■ What the exercise asks ■
Print the following matplotlib spectrogram report in full, character for character, including its code.

■ Text segment ■
=====

Unintensionally, this can even happen if another imshow was used before with different origin.

Code for reproduction

For reproduction, only the origin setting before the function call is added to the standard demo and flips the output.

import matplotlib.pyplot as plt
import numpy as np
np.random.seed(19680801)
dt = 0.0005
t = np.arange(0.0, 20.0, dt)
s1 = np.sin(2 * np.pi * 100 * t)
s2 = 2 * np.sin(2 * np.pi * 400 * t)
s2[t <= 10] = s2[12 <= t] = 0
nse = 0.01 * np.random.random(size=len(t))
x = s1 + s2 + nse  # the signal
NFFT = 1024  # the length of the windowing segments
Fs = int(1.0 / dt)  # the sampling frequency
fig, (ax1, ax2) = plt.subplots(nrows=2)
ax1.plot(t, x)

# now overwrite the setting to get the spectrogramm flipped
plt.rcParams["image.origin"] = 'lower'

Pxx, freqs, bins, im = ax2.specgram(x, NFFT=NFFT, Fs=Fs, noverlap=900)

=====

■ Data lines ■

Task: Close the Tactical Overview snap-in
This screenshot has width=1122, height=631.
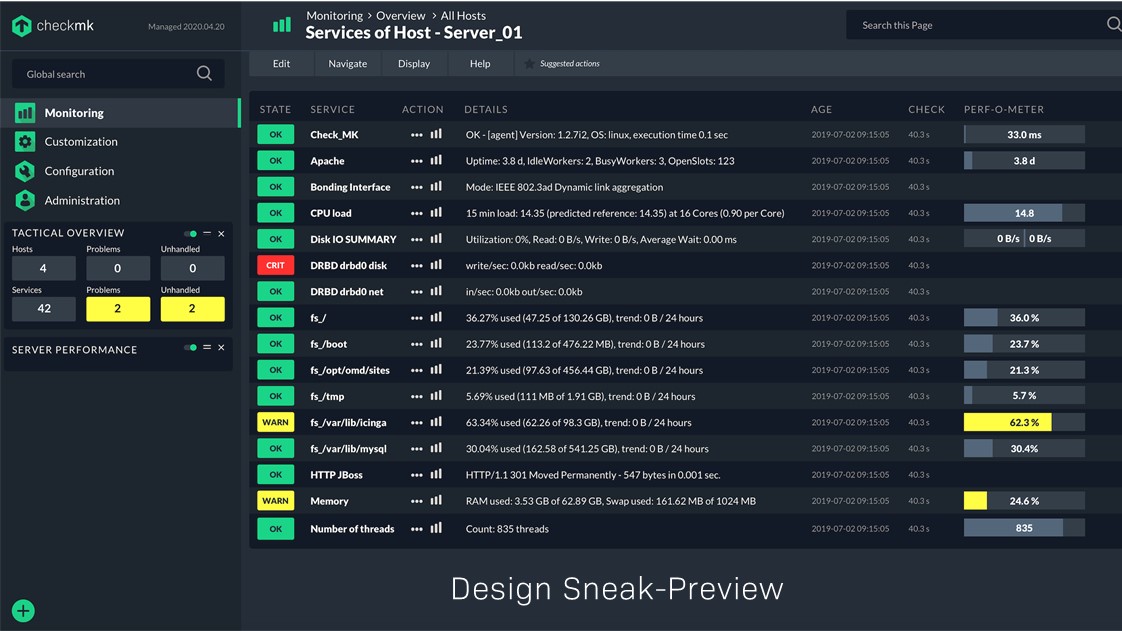Action: coord(221,233)

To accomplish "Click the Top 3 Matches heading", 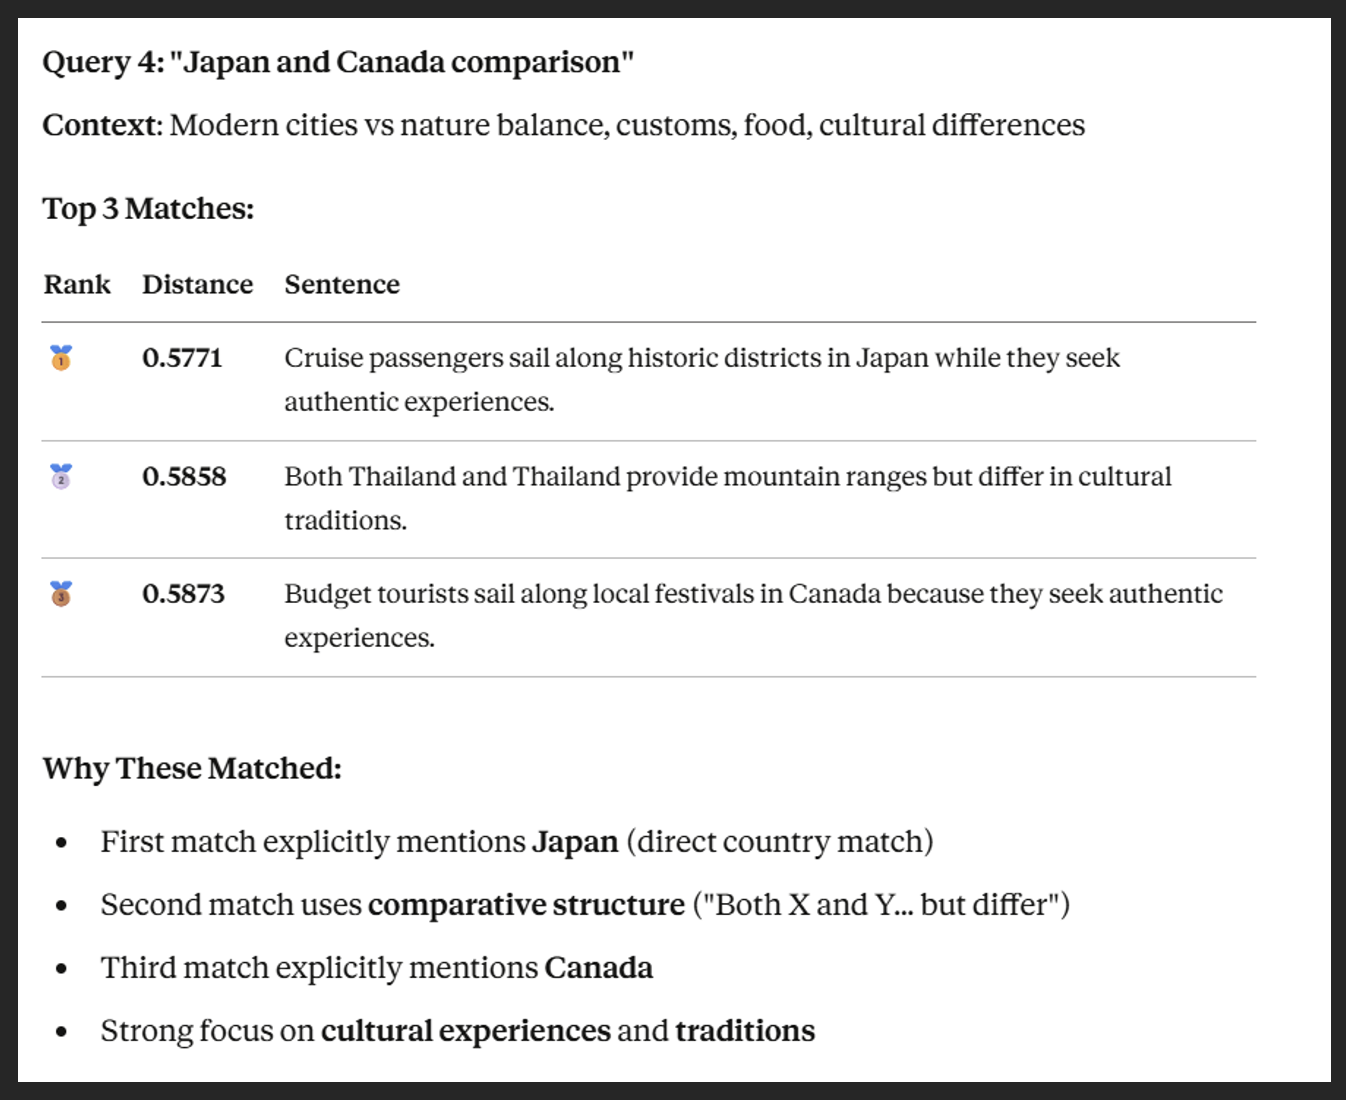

=====

■ Response to the exercise ■
Unintensionally, this can even happen if another imshow was used before with different origin.

Code for reproduction

For reproduction, only the origin setting before the function call is added to the standard demo and flips the output.

import matplotlib.pyplot as plt
import numpy as np
np.random.seed(19680801)
dt = 0.0005
t = np.arange(0.0, 20.0, dt)
s1 = np.sin(2 * np.pi * 100 * t)
s2 = 2 * np.sin(2 * np.pi * 400 * t)
s2[t <= 10] = s2[12 <= t] = 0
nse = 0.01 * np.random.random(size=len(t))
x = s1 + s2 + nse  # the signal
NFFT = 1024  # the length of the windowing segments
Fs = int(1.0 / dt)  # the sampling frequency
fig, (ax1, ax2) = plt.subplots(nrows=2)
ax1.plot(t, x)

# now overwrite the setting to get the spectrogramm flipped
plt.rcParams["image.origin"] = 'lower'

Pxx, freqs, bins, im = ax2.specgram(x, NFFT=NFFT, Fs=Fs, noverlap=900)